Villagers in Xinmeizhou village reported the incident to the Wenzhou Environmental Protection Bureau, who took water samples and is investigating the cause. Although no official word has been released, media reports indicated that it appears the suspicious color may be the result of illegal dumping by a food-coloring company upriver.

The red river brings to mind the first plague brought against the Egyptians by God, who turned the Nile and all the waters of Egypt into blood, bringing disgrace to the Nile-god Hapi. Each of the Ten Plagues delivered through Moses to Pharaoh humiliated one of Egypt’s many gods in their polytheistic society.

It appears that the deliberate pollution of the river in China was done to coincide with anticipated rainwaters that would have concealed the contamination.

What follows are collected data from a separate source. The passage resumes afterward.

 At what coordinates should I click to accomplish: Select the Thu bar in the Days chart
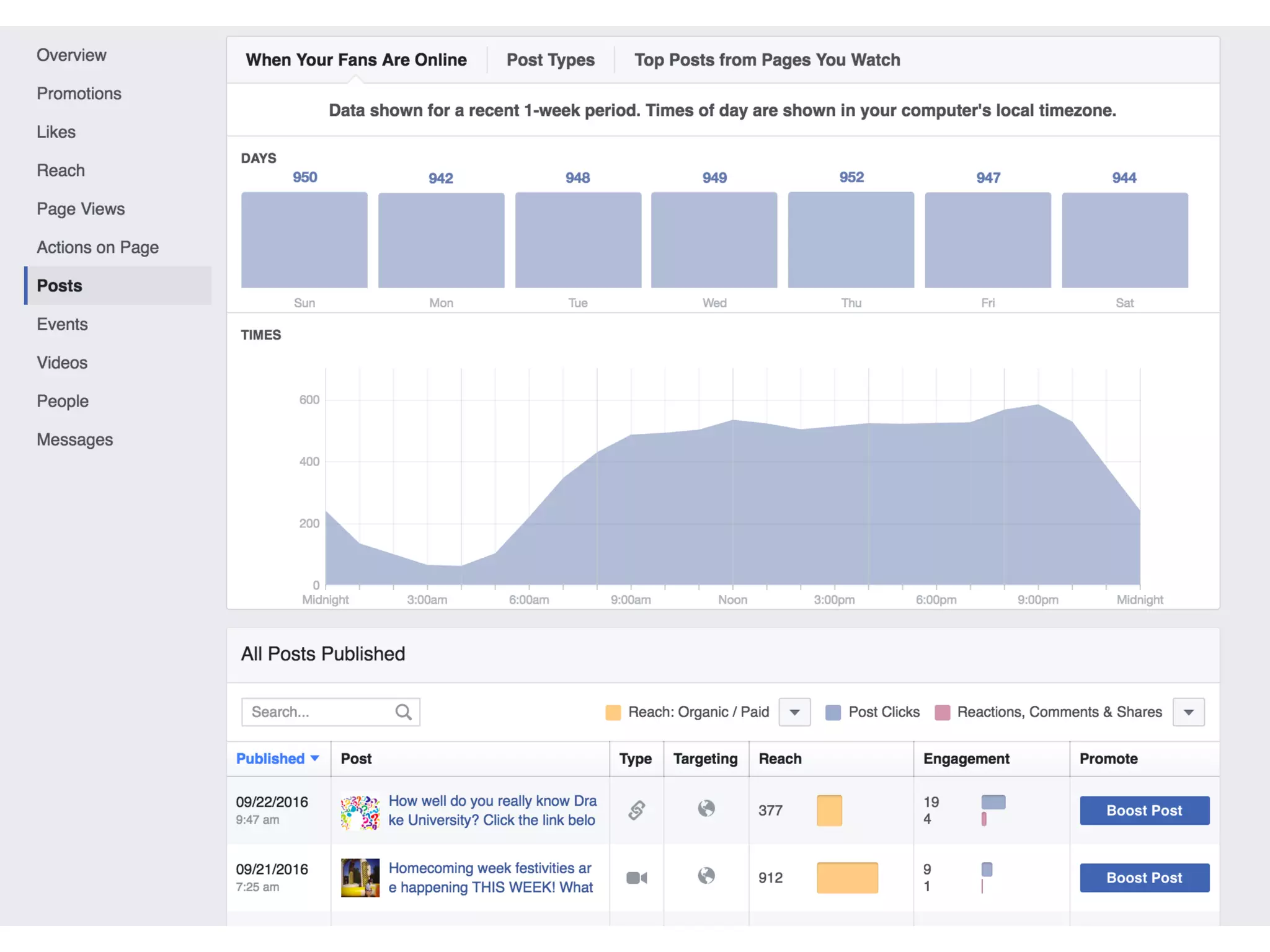[851, 240]
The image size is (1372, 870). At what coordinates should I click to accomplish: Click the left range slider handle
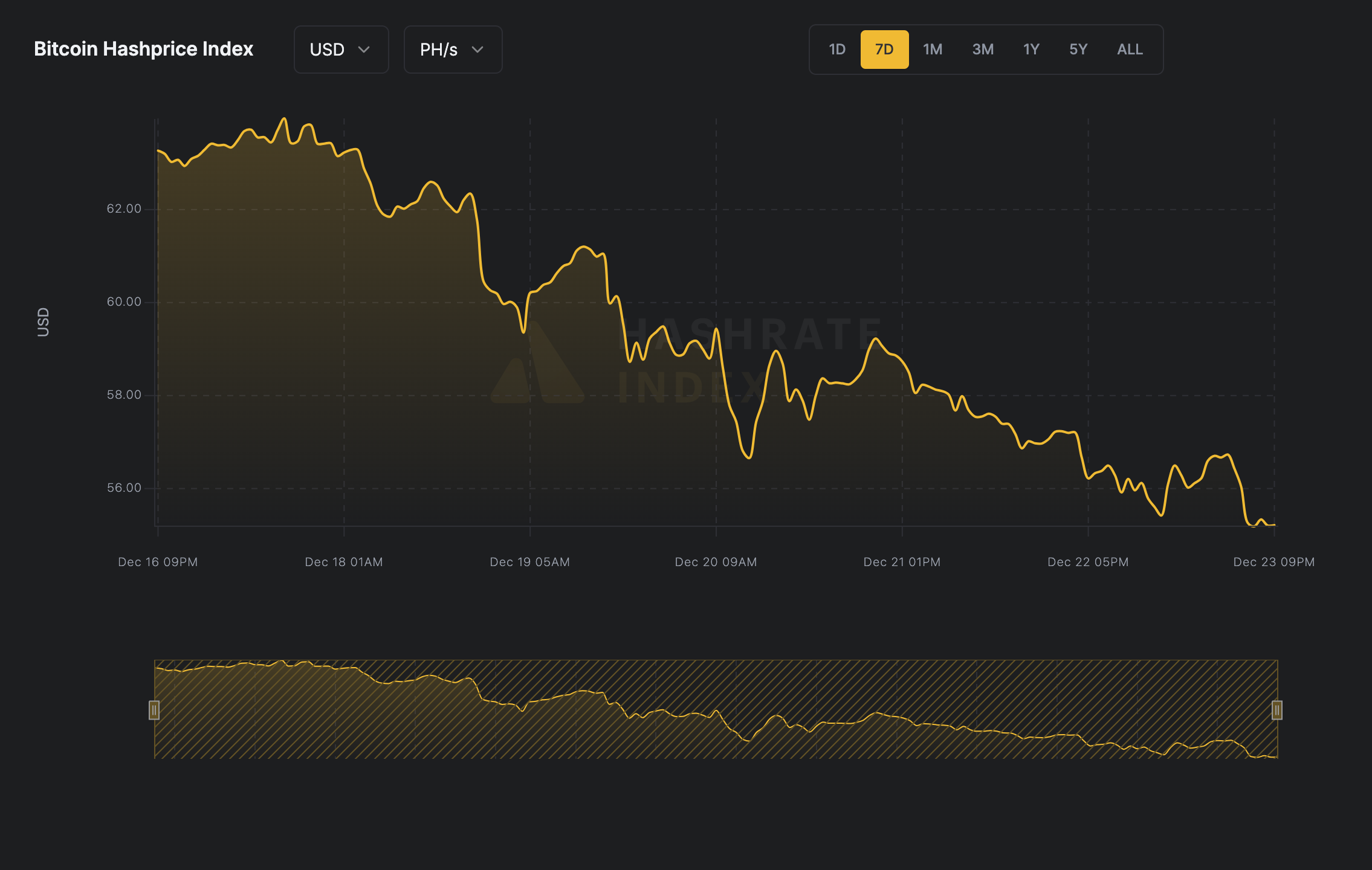tap(154, 710)
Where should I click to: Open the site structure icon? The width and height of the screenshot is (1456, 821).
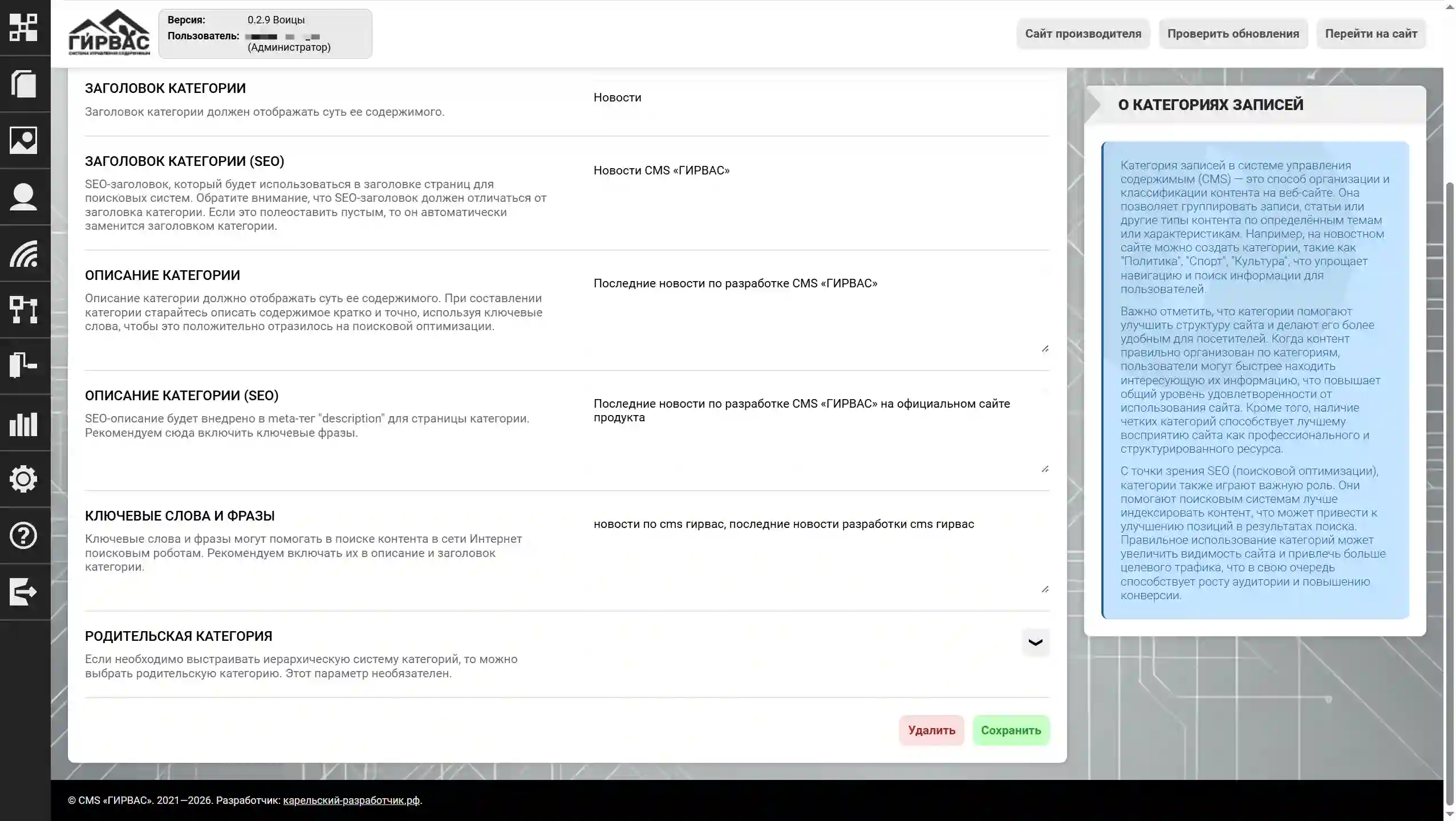pos(24,310)
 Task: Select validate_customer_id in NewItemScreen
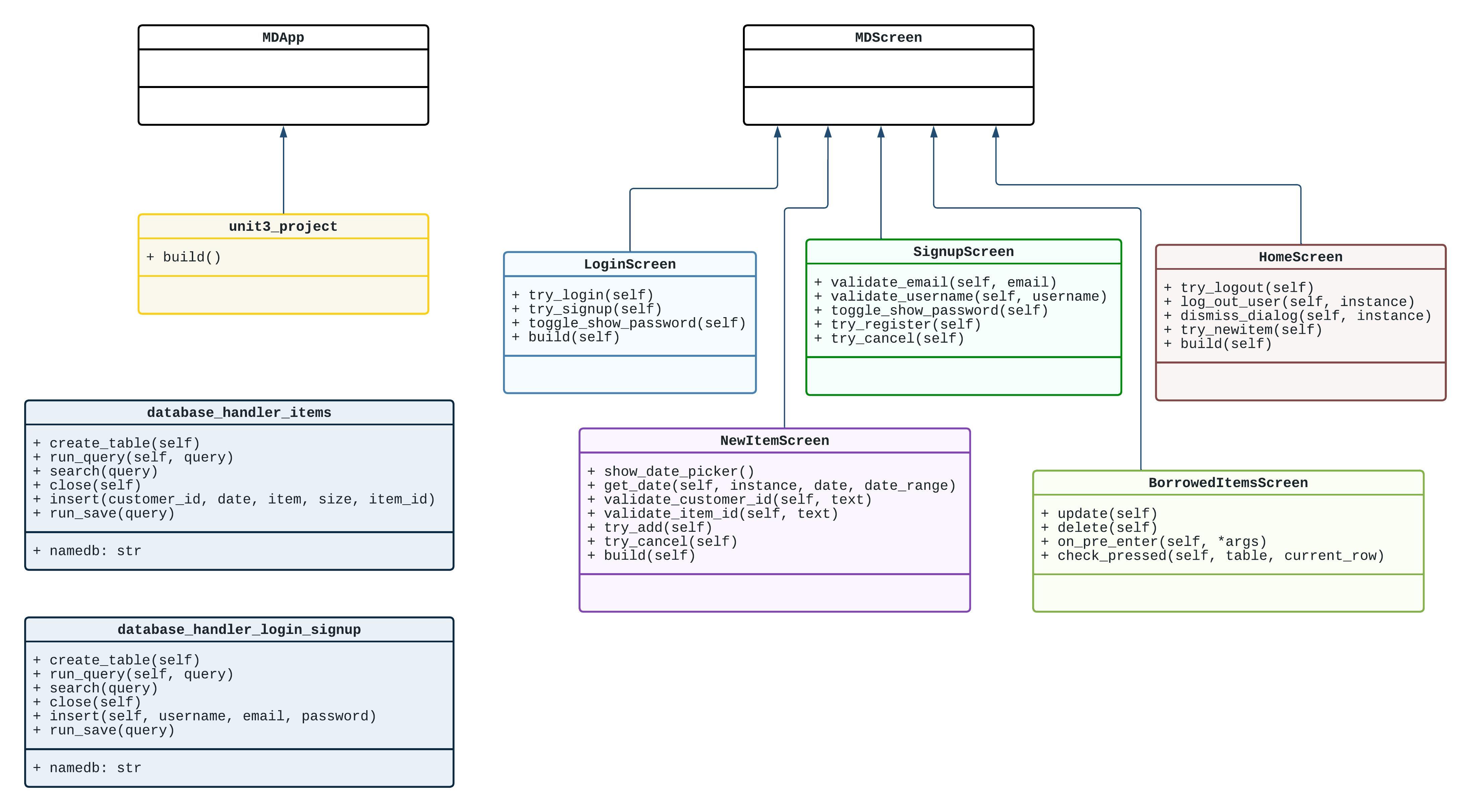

“We suspect that somebody dumped artificial coloring in the water because he thought the typhoon yesterday would cause heavy rain, and nobody would notice [the color],” said bureau chief Jianfeng Xiao.“It turned out there wasn’t heavy rainfall yesterday, so the evidence is left behind.”

Water pollution is a common problem in China. According to the Epoch Times, a report from Northern China’s Hebei Province concluded that over 17 million residents of China consume unsafe and polluted water every day.

In March of last year, over 16,000 dead pigs were pulled from China’s Huangpu River, which supplies the city of Shanghai with a portion of its potable water. The rotting pigs were dumped by farmers and were found to be infected with a virus.

An article in April from said that “at least 60 percent of China’s underground water resources have ‘very poor’ or ‘relatively poor’ quality, which means these water can’t be used for drinking directly… showing a deep environmental crisis in the country.”

This latest incident underscores the careless treatment of China’s dwindling resources.